-- Opening Marker --

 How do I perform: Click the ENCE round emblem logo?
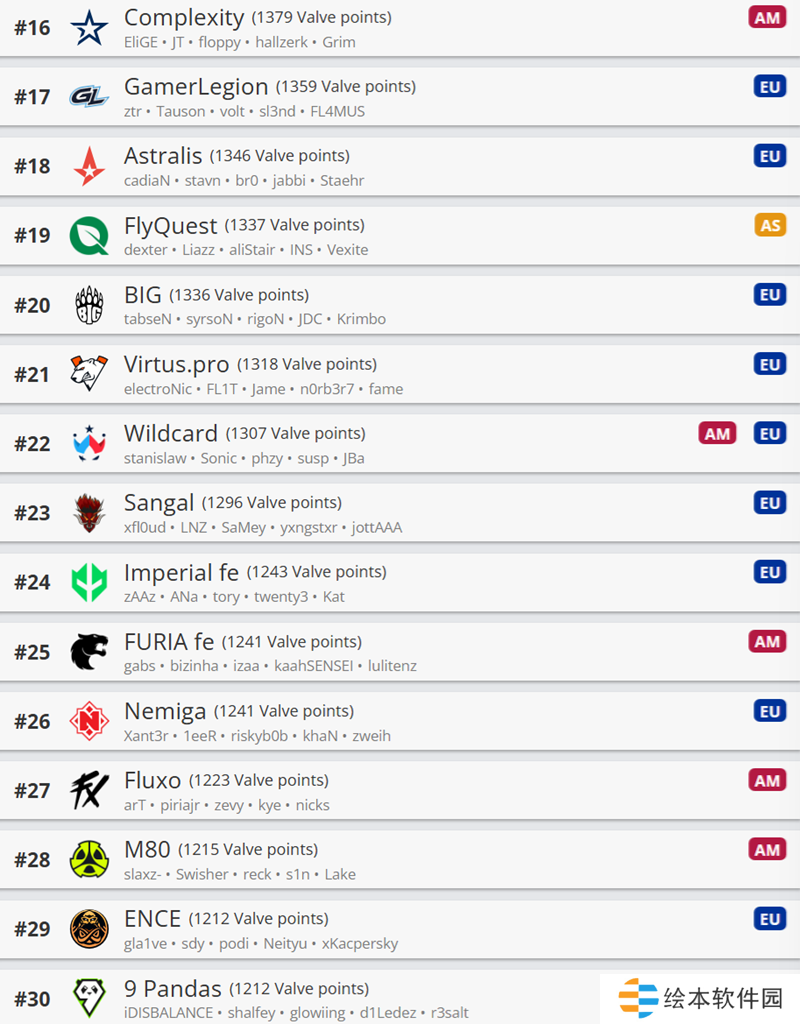pos(89,929)
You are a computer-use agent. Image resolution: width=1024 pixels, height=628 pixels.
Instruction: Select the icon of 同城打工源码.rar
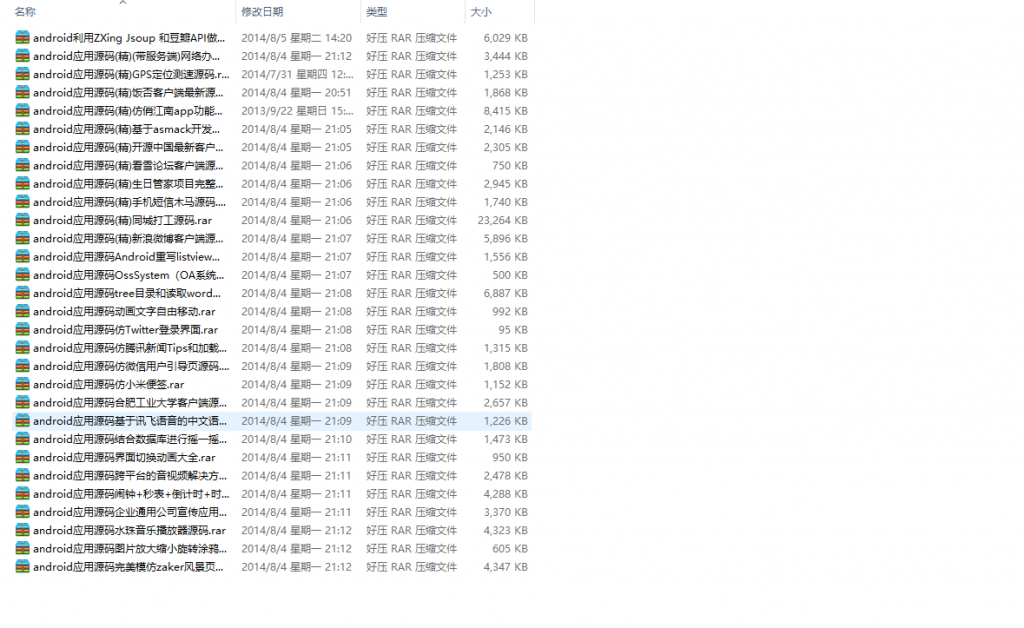(22, 220)
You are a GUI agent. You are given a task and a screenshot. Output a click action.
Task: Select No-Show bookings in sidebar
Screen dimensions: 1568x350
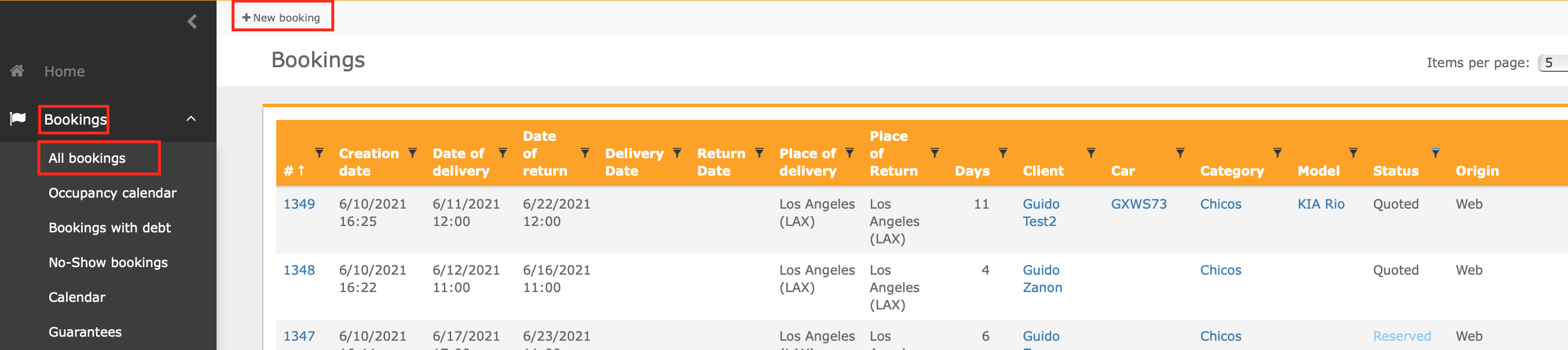pyautogui.click(x=108, y=262)
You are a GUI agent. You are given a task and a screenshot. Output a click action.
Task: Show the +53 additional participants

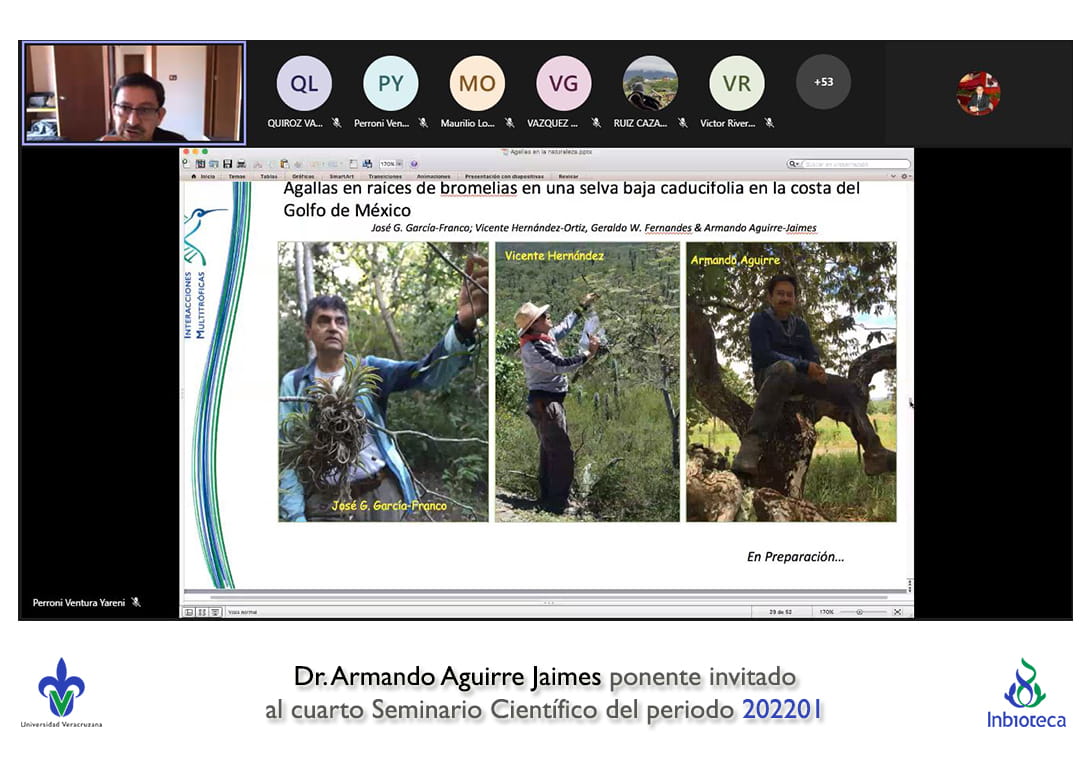pos(823,82)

-- Closing Marker --

**PROBLEM:**
What is needed is an exact copy of the records above, with no pictures in it.

**FINISHED EXERCISE:**
 How do I perform: Click the ENCE round emblem logo?
pos(89,929)
You are a computer-use agent. Image resolution: width=1024 pixels, height=628 pixels.
Instruction: Select the icon of 同城打工源码.rar
(22, 220)
You are a GUI agent. You are given a task and a screenshot. Output a click action.
Task: Select No-Show bookings in sidebar
Screen dimensions: 1568x350
pyautogui.click(x=108, y=262)
You are a GUI agent. You are given a task and a screenshot. Output a click action.
Task: Show the +53 additional participants

pos(823,82)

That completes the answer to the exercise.